Quick Start -- Essential Terms by Role
New to dentistry or to this lab? Start here. Each section covers the 10 most essential Core terms for your role.
Pathology
- Abscess -- A painful pocket of infection near a tooth root or in the gums, causing swelling and sometimes a bad taste. It needs treatment right away.
- Aggressive Periodontitis -- A fast-moving form of gum disease that can cause serious bone loss in younger patients.
- Caries -- Tooth decay that creates a cavity in the tooth.
- Chronic Apical Periodontitis -- A long-term infection around the tip of a tooth root that may not always hurt but shows on an x-ray.
- Chronic Periodontitis -- Advanced gum disease that damages the bone and support around the teeth over time.
- Gingivitis -- Early gum disease that makes gums red, swollen, and likely to bleed — but fully reversible with cleaning.
- Peri-Implantitis -- An infection around a dental implant that causes bone loss and bleeding gums.
- Periodontitis -- Advanced gum disease that damages the bone and tissue holding your teeth in place — and is not fully reversible.
- Pulp Necrosis -- When the nerve inside the tooth dies, often after a bad toothache or injury.
- Pulpitis -- Inflammation of the nerve inside the tooth that causes toothache, often from a deep cavity.
Procedures
- Complete Denture -- A full set of removable false teeth for the upper or lower jaw.
- Core build-up -- A base filling placed inside a damaged tooth to give a crown something solid to hold on to.
- Finish line -- The shaped edge at the base of a crown preparation that determines where the crown ends.

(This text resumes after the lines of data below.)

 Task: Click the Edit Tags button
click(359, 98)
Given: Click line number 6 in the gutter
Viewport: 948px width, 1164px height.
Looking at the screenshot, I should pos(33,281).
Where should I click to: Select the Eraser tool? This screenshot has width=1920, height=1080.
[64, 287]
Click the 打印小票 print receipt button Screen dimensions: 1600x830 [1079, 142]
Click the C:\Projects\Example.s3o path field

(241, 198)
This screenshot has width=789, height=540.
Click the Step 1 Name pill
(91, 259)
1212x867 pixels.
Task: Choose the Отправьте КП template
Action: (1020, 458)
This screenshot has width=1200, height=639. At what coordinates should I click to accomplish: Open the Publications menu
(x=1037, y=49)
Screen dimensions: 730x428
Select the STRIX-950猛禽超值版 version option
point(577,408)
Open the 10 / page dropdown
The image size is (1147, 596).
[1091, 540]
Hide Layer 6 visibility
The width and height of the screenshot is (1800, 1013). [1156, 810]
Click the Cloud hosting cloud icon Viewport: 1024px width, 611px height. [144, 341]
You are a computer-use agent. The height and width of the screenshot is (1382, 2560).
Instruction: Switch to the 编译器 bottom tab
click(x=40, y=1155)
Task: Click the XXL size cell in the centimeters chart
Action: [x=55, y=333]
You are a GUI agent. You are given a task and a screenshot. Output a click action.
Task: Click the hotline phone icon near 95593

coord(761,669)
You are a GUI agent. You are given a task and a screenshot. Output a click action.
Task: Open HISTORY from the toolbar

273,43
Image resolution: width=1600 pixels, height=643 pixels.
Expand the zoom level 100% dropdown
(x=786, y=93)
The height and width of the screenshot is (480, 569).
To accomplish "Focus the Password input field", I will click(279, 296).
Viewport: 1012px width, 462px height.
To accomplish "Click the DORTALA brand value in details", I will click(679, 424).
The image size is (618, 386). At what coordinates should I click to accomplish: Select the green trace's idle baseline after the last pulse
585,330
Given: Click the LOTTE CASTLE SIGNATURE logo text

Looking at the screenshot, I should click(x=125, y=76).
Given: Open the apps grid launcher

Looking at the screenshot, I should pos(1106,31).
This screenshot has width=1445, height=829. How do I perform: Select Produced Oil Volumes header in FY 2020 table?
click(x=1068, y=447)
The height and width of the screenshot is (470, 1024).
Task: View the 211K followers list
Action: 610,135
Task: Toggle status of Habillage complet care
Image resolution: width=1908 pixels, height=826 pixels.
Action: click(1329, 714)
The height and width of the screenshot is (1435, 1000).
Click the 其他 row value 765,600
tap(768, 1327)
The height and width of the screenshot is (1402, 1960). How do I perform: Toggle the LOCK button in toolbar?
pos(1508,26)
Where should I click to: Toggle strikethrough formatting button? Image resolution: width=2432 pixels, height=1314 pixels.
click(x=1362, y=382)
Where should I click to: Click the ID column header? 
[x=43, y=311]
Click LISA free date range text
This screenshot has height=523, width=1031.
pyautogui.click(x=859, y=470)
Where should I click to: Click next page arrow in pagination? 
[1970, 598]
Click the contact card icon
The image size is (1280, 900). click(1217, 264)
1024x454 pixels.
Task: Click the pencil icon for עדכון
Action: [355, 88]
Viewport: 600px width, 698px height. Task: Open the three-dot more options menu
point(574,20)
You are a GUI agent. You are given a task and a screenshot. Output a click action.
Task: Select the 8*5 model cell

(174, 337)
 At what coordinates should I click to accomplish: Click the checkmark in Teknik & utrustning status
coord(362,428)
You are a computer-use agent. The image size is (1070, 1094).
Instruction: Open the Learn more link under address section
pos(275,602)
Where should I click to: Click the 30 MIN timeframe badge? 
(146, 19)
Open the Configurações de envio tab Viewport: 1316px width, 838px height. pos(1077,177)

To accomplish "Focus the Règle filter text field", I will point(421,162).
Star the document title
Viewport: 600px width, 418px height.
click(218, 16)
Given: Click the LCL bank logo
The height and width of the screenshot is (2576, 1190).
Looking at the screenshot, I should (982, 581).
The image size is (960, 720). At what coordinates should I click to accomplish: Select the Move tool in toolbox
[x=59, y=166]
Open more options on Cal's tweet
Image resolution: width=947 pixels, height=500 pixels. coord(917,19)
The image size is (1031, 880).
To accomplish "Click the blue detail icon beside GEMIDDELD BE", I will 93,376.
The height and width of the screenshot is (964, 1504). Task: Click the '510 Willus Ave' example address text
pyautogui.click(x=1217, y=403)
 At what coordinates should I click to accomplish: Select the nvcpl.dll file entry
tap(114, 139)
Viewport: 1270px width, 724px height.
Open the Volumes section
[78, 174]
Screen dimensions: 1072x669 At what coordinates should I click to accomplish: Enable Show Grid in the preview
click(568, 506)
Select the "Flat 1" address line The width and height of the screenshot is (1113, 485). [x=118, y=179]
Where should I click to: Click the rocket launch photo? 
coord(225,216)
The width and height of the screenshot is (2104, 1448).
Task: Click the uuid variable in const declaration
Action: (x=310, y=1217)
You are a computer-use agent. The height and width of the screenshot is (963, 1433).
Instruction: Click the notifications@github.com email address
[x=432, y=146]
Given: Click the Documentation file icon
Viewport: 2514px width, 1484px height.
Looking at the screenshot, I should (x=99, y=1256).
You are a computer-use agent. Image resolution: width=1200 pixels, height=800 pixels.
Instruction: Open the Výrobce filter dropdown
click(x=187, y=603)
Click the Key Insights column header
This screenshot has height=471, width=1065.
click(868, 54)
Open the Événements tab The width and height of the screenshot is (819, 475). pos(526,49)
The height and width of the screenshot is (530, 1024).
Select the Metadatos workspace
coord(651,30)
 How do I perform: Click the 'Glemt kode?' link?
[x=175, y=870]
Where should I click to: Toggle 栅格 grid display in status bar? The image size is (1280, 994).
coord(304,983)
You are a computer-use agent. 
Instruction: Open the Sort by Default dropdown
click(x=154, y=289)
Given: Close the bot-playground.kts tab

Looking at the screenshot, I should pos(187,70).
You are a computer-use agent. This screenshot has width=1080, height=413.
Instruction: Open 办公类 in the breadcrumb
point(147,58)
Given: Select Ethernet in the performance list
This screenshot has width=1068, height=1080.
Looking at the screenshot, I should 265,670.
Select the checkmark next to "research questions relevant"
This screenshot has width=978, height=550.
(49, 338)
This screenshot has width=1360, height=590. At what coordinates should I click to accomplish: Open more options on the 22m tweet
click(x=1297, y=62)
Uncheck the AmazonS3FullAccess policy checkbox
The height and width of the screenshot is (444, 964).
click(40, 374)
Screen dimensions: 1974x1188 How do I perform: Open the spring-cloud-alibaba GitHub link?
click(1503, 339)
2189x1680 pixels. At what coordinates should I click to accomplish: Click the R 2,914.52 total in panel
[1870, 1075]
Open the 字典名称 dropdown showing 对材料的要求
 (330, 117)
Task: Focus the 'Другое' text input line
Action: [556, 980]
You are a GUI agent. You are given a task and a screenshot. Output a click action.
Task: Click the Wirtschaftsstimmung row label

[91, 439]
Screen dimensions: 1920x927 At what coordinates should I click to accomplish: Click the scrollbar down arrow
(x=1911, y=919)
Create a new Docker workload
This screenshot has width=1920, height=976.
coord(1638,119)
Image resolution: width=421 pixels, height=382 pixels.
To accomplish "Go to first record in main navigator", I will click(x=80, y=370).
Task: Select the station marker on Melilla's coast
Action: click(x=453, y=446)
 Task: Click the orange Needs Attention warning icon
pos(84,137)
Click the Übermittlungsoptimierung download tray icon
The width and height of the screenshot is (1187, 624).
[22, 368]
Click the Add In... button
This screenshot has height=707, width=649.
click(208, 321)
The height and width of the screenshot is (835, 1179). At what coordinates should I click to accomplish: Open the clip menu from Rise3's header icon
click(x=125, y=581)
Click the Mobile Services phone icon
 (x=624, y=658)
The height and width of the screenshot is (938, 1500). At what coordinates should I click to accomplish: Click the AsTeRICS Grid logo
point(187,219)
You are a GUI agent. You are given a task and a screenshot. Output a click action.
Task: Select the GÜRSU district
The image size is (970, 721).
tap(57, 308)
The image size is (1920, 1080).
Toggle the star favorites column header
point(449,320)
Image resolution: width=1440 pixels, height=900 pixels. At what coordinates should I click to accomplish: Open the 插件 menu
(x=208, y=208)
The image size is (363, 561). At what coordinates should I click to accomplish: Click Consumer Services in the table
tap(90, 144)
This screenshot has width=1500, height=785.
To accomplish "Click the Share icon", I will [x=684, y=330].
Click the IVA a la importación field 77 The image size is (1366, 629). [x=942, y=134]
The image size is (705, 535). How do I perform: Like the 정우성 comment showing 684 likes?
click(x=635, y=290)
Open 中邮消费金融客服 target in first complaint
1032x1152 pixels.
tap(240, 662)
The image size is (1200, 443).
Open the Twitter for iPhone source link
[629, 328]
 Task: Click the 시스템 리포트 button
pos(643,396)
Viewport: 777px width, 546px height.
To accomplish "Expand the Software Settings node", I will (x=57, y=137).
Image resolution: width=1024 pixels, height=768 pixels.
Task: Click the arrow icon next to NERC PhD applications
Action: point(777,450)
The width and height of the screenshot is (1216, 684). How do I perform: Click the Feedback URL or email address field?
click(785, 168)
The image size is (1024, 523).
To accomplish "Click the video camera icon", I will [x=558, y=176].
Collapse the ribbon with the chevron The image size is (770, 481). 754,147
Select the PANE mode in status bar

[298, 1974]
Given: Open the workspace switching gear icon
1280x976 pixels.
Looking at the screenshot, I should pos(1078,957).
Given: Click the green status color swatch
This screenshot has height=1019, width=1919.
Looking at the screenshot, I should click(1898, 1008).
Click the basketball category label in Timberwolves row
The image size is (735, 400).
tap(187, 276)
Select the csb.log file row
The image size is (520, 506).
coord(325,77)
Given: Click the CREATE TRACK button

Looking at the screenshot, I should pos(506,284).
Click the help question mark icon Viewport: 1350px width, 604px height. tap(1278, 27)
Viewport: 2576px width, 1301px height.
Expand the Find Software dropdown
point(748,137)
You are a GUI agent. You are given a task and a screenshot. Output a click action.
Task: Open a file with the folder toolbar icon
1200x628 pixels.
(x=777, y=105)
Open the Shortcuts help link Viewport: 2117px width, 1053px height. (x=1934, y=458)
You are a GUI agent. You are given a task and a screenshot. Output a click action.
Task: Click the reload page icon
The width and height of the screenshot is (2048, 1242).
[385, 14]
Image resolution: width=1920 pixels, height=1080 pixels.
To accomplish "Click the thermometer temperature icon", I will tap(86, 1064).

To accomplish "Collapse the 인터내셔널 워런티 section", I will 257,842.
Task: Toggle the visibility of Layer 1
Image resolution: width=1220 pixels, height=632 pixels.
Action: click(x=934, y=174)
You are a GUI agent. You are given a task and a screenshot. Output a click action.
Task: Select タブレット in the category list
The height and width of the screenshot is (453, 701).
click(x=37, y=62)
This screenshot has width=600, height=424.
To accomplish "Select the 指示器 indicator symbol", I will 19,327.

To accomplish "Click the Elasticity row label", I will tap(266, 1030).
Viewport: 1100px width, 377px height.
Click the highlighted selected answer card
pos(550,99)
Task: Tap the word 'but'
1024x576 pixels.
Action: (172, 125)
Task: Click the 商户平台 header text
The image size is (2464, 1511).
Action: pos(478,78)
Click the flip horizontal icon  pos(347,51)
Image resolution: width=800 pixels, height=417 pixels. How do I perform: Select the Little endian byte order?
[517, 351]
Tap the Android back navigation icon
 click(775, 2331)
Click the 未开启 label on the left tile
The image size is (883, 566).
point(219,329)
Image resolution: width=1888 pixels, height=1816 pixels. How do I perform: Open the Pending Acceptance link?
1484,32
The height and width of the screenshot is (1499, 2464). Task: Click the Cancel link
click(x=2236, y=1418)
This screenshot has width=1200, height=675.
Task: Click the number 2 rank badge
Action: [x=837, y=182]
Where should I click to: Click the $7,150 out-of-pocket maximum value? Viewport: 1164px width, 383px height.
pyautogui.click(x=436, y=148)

- Implant Abutment Connection -- Connecting a small piece to the implant so a crown or denture can be attached.
- Implant Placement -- Placing a metal post in the jawbone to support a replacement tooth.
- Local anesthesia -- A numbing injection that temporarily blocks pain in a specific area of your mouth.
- Margin (restoration) -- The edge where a crown or filling meets your tooth.
- Open contact -- A gap between neighboring teeth where there should be contact, causing food to get stuck.
- Overcontour -- When a crown or filling is too bulky in shape, making it hard to keep clean and leading to gum problems.
- Overhang -- Extra filling material that sticks out past the edge of a restoration — a common cause of gum irritation.
Insurance & Billing
- Fee schedule -- The list of set amounts your insurance plan will pay for each type of dental work.
- Maximum allowable charge -- The most your insurance plan will pay for a specific procedure — amounts above that are your responsibility.
- Non-covered service -- A dental service your insurance plan does not pay for, which means you pay the full cost.
Pediatric
Digital Dentistry & Lab
- 3D printing (dental) -- A process that builds dental parts layer by layer from special resins — used to make models, night guards, and temporary crowns.
- Articulating paper -- A thin colored paper placed between the teeth to show where they are touching too hard — used to adjust the bite of a new restoration.
- Burnout -- The step where wax is melted out of the mold in a furnace, creating a space to fill with metal or ceramic.
- Desktop scanner -- A lab machine that turns physical dental models into digital files for designing restorations on a computer.
- DICOM -- The standard file format used to store and share medical and dental scan images.
- Die spacer -- A thin coating put on the tooth model that creates just enough space inside a crown for the cement that holds it in place.
- Die trimming -- A lab step where extra plaster is carefully removed from a tooth model so the edges of the preparation are clearly visible.
- Facebow -- A device used to measure and transfer how your upper teeth relate to your jaw joint, so the dental lab can replicate your bite accurately.
- Glazing -- The final firing step for a ceramic restoration that creates a smooth, shiny surface similar to natural enamel.
- Heat pressing -- A method of making ceramic restorations by pressing heated ceramic material into a mold under controlled pressure.